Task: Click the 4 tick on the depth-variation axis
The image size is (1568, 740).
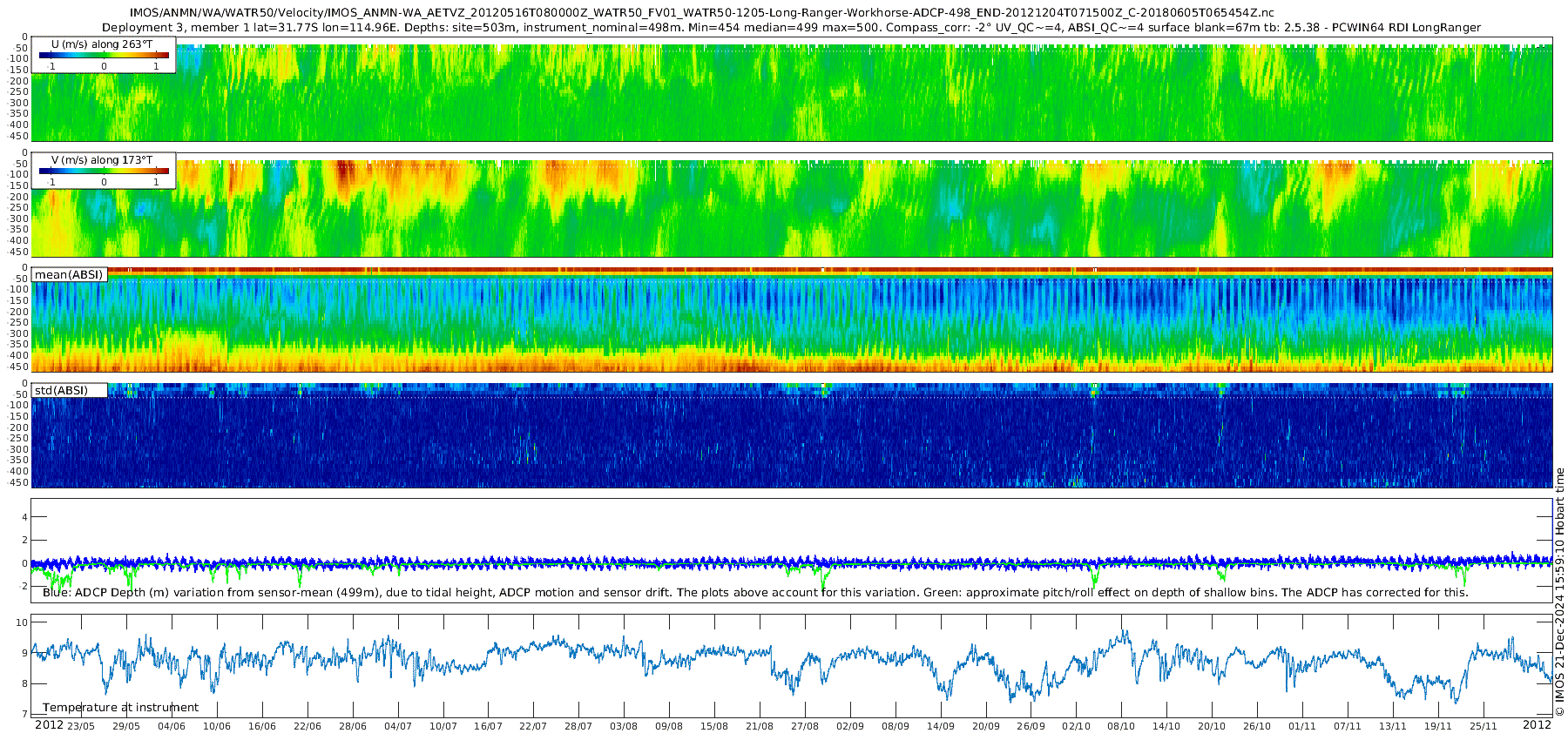Action: point(24,517)
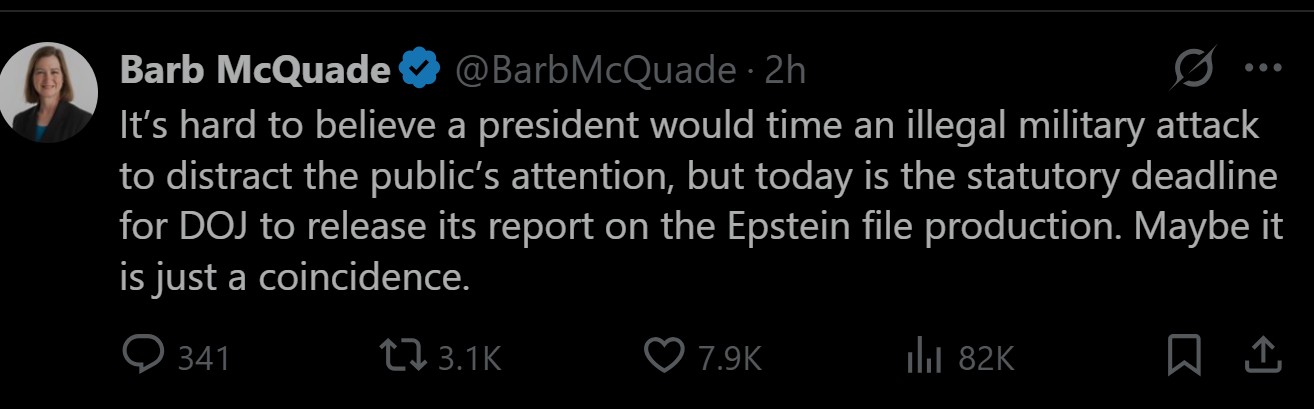The image size is (1314, 409).
Task: Click the display name Barb McQuade
Action: click(255, 70)
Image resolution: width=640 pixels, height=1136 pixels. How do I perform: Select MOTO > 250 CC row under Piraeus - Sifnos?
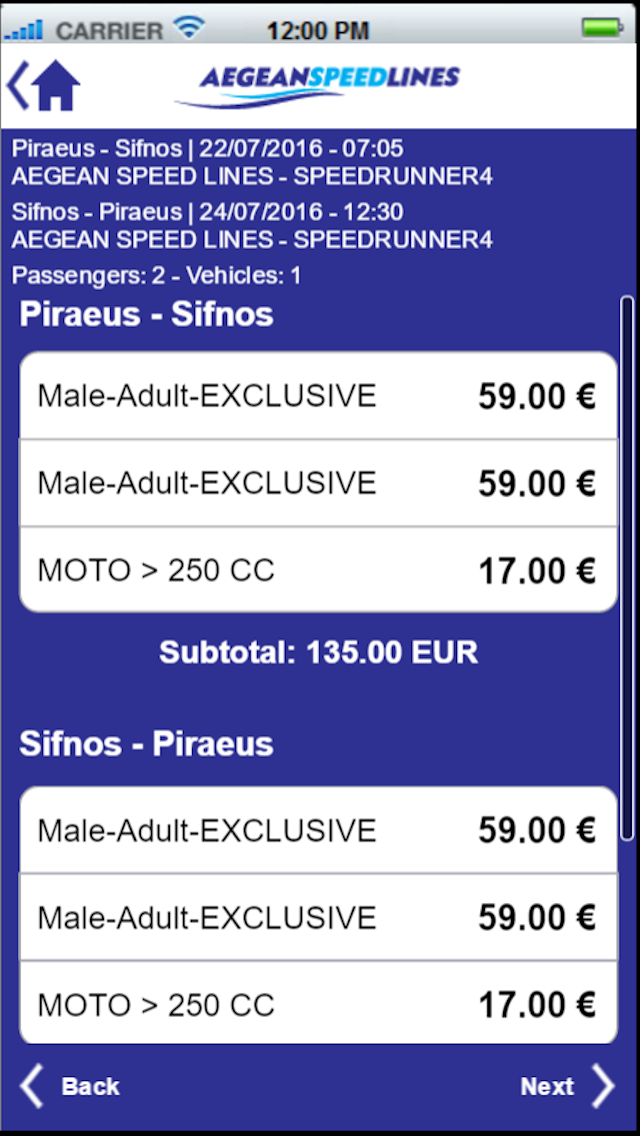click(318, 569)
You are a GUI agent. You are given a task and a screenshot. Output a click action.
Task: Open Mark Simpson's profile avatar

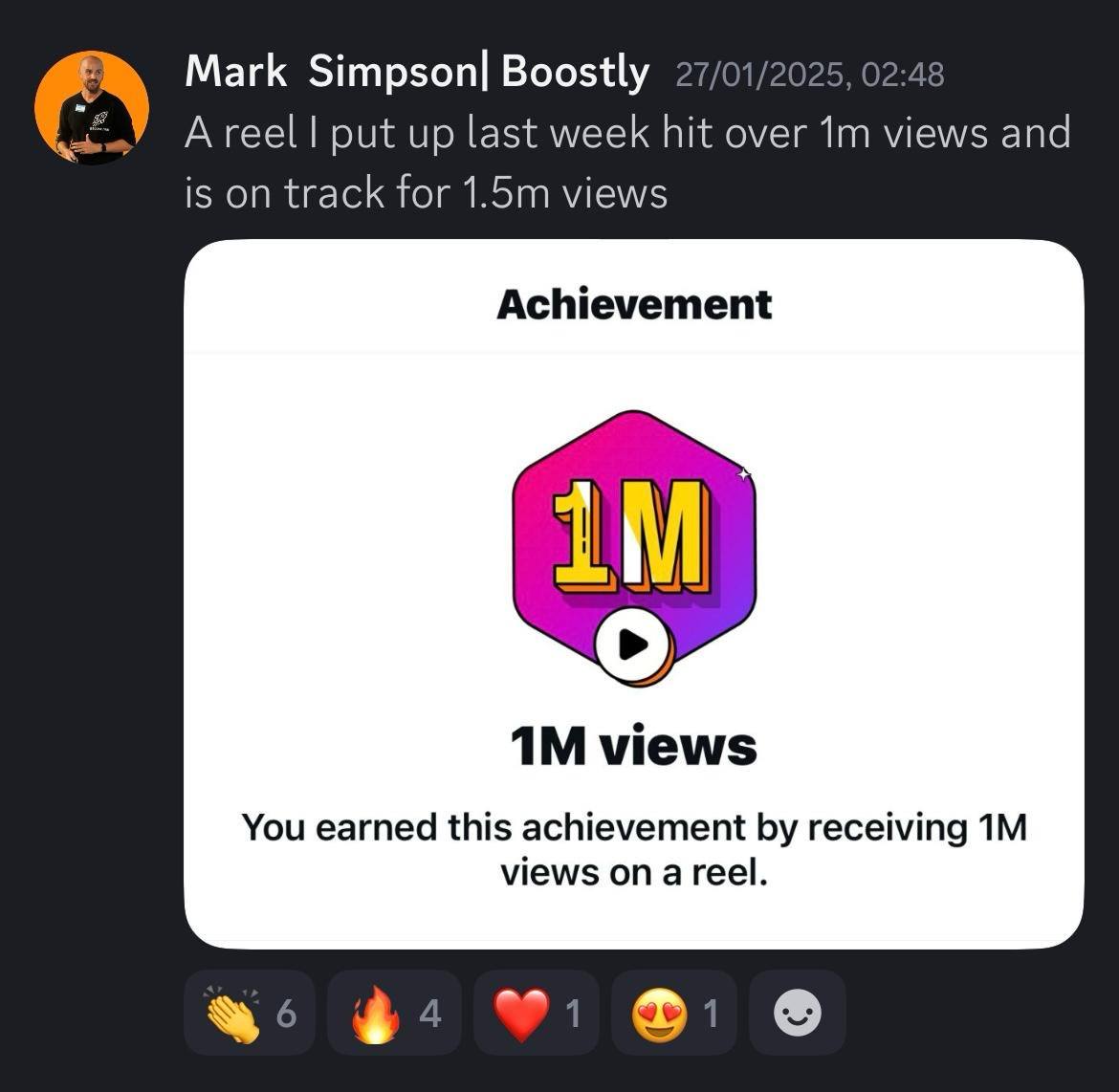92,108
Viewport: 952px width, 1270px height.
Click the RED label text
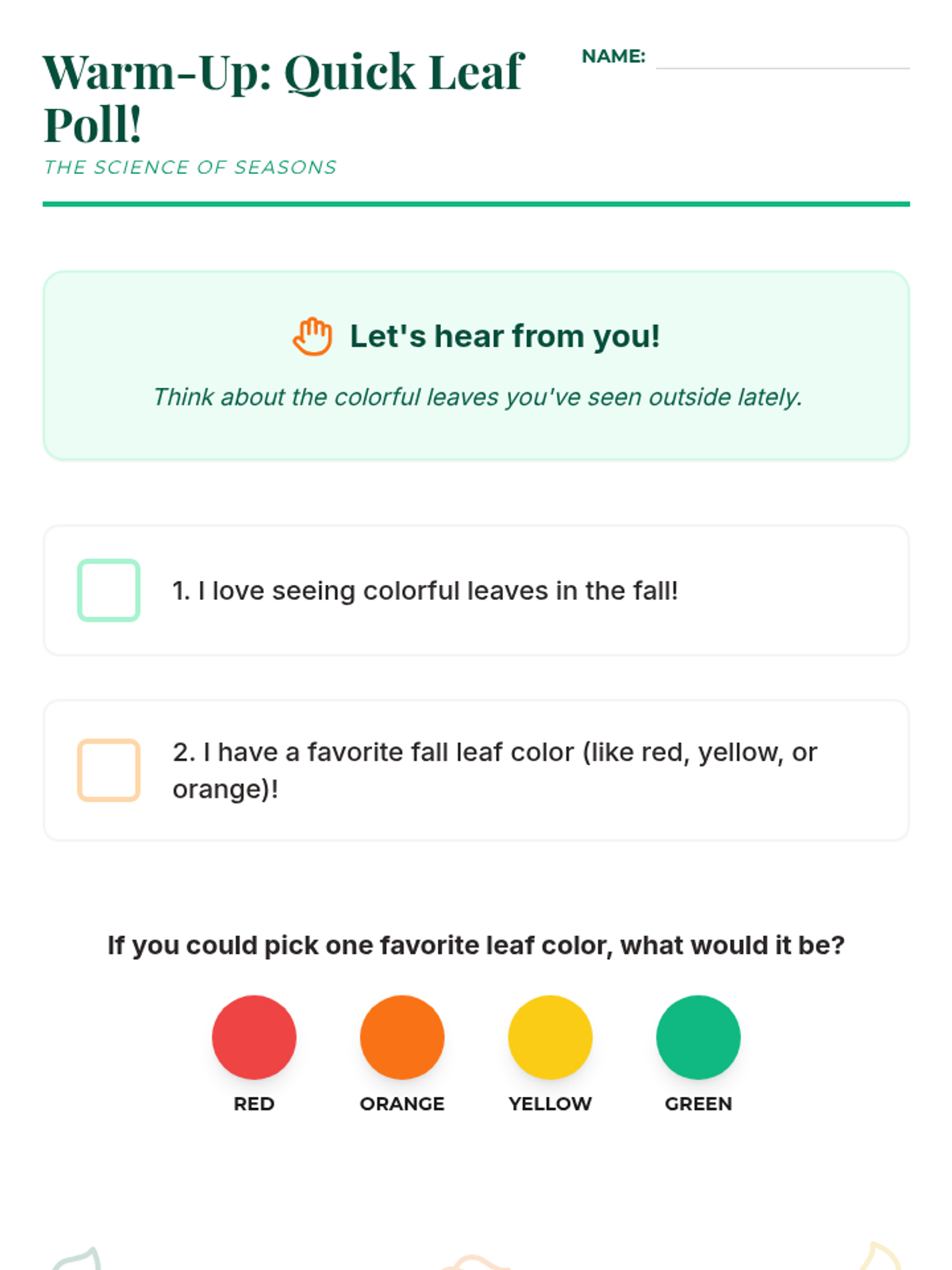(x=254, y=1103)
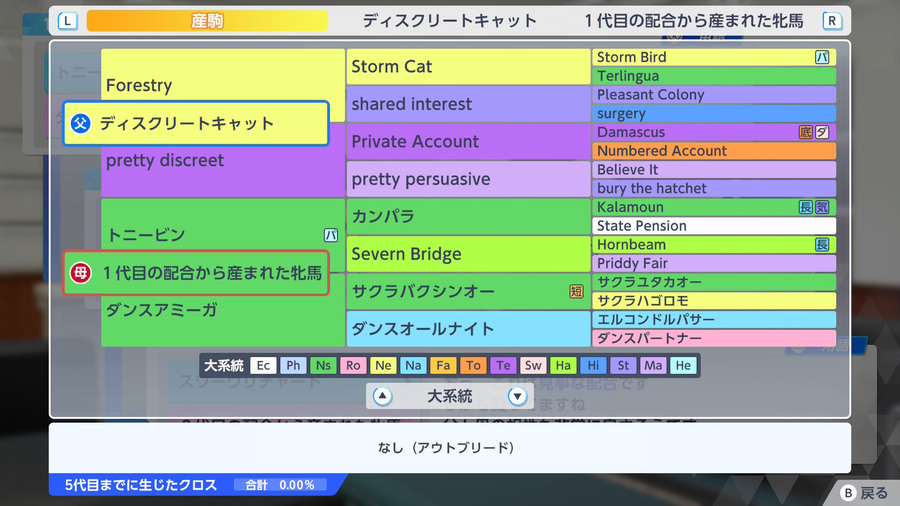Open the 1代目の配合から産まれた牝馬 header tab
Screen dimensions: 900x506
point(694,21)
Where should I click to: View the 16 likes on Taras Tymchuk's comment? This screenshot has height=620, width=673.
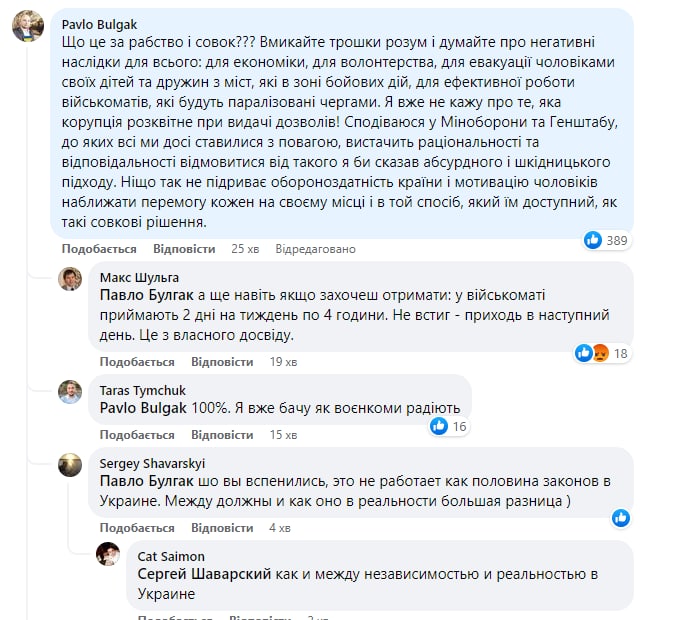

== == ==

▶ Problem description:
Return every line holding the word "screenshot" from the records.

▶ Written solution:
You are a GUI agent. You are given a task and a screenshot. Output a click action.
Where should I click to: View the 16 likes on Taras Tymchuk's comment? This screenshot has height=620, width=673.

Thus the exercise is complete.